The Washington Football Team looks to be taking steps forward and improving. No, they aren't the biggest steps — imagine the kind you take on your driveway when it's covered in a sheet of ice; yeah, those short and deliberate ones — yet they are seemingly headed in the right direction.
The Burgundy and Gold sit at just 2-5 as they come out of their bye week, but their two recent matchups against the Giants and the Cowboys have represented two of their top three efforts in 2020.
Again, losing to a winless rival by one point and beating up on another with a garbage defense and a backup quarterback aren't worth bragging about at all. However, it's a start.
It may be more than that, too, when you add in Ron Rivera's record in the second half of seasons as a head coach. In September and October, he's 34-38-1. In November and December, though, he's 43-32.
In a one-on-one with NBC Sports Washington's JP Finlay on Monday, Rivera assessed why his Panthers squads turned it on as the schedule progressed.
"Well, historically, being in Carolina, it was a little different in terms of the way we had to go through training camp with the heat and everything like that," he told Finlay on Monday. "It always seemed everything always built up to a crescendo."
Rivera also touched on the topic in his general presser with the media, explaining why those "crescendos" occurred later in the calendar.

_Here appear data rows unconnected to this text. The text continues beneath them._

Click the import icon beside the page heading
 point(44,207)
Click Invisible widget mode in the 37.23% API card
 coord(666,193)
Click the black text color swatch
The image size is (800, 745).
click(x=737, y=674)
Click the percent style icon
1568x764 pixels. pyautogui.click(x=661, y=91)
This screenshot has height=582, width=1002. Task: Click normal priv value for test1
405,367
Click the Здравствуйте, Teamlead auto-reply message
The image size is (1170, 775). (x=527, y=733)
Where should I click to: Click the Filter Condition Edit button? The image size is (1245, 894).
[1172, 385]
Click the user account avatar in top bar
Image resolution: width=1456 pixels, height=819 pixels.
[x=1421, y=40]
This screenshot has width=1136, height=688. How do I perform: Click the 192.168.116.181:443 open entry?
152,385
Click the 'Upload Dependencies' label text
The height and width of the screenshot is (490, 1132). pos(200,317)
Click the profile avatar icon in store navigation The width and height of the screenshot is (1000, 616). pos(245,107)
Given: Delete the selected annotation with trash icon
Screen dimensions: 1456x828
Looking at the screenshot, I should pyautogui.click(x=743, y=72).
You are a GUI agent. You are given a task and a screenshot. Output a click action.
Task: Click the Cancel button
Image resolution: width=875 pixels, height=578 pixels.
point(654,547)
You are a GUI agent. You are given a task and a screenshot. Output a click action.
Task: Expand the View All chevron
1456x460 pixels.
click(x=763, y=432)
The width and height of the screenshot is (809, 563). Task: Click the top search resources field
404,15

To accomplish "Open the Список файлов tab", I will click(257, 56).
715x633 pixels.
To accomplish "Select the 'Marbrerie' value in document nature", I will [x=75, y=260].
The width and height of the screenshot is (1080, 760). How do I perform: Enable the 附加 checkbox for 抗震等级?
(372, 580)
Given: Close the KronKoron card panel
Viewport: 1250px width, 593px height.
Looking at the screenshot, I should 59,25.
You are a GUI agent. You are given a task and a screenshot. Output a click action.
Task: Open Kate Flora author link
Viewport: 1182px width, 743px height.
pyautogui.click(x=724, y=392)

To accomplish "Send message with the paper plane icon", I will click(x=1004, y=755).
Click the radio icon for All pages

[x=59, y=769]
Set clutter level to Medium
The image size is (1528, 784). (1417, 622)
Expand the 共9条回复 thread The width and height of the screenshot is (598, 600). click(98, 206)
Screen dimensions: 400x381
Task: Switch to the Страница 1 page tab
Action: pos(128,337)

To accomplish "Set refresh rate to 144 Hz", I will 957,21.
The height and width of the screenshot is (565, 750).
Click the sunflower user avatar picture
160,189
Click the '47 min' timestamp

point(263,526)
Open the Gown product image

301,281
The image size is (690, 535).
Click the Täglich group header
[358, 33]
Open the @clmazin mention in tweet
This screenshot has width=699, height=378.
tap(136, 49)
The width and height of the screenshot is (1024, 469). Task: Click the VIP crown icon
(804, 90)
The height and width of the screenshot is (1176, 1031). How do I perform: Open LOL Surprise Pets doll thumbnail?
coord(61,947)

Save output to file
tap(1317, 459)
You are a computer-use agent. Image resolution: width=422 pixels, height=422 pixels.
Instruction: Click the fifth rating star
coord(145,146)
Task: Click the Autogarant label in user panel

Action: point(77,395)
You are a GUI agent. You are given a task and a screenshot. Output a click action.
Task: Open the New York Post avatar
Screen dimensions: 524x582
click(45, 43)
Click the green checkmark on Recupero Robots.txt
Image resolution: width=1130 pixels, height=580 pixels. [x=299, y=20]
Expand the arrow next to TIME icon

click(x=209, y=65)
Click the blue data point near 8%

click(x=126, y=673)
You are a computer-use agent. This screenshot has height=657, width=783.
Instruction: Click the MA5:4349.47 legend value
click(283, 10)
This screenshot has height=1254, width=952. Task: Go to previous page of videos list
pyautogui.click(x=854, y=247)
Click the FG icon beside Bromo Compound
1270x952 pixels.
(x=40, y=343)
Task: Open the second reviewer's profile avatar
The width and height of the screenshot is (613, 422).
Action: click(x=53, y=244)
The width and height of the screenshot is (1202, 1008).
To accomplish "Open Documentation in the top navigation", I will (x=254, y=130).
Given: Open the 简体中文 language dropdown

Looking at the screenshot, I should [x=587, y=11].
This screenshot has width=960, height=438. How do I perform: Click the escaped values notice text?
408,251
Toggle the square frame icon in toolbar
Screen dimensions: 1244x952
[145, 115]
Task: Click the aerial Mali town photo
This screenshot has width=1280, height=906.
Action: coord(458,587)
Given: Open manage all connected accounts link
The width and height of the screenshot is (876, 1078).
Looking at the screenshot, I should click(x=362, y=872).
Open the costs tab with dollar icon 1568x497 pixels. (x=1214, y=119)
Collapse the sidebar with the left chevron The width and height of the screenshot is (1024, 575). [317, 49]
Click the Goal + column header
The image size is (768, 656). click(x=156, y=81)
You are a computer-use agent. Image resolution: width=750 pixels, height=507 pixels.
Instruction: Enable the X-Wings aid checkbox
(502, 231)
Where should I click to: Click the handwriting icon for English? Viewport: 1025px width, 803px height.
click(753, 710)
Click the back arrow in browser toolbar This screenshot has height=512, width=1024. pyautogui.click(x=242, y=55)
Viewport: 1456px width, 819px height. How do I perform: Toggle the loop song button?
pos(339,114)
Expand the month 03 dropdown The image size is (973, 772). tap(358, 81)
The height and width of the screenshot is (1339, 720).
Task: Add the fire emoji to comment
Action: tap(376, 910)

“I think players have aha moments," Rivera said. "All of a sudden it’s: ‘Ah, I see what the coaches are saying. I see what they’re trying to show us. OK, that makes sense.’ Again, part of it is we didn’t have OTAs. We didn’t have minicamp. We didn’t have a normal training camp for these guys to look and see and adapt and get used to things. What’s happening now is we’re having these aha moments, and hopefully they continue where it makes sense."
It's become a bit tiresome hearing so many people in the league refer back to the shortened offseason, especially as that offseason drifts further into the past. That doesn't mean it's not a valid point, though, and the lack of time together was even more impactful on franchises with new staffs, like Washington.
Skeptics will brush off what Rivera's roster has done lately simply because of the opponents they did it against, which is understandable. Still, with the way the NFC East is going to stack up come Week 17, it's not like Washington needs to become an elite club; incrementally growing could easily be enough for them to make the playoffs.
Rivera definitely sees it that way.
"That's kind of what I'm hoping for now," he said. "We put it together now and really play some of our better football as we start getting down to the end of the season."
Rivera experienced crescendos in Carolina. In Washington, he'd likely settle for a mere boost in volume. They don't have to rise above the rest of the NFC, they just simply have to be louder than the rest of their division. That is absolutely possible.